- **Your assignment**
For the listing below, report all lines that hold the word "Select".

- **Records supplied**
═══

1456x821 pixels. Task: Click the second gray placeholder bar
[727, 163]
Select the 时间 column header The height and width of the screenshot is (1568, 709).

═══

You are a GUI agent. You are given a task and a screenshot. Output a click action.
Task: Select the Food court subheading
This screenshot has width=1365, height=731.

═══

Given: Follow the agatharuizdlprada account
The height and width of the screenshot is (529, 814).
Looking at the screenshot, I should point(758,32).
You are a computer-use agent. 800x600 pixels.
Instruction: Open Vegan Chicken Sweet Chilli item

═══

- **Solution to the exercise**
Select the 时间 column header The height and width of the screenshot is (1568, 709).
Task: Select the Food court subheading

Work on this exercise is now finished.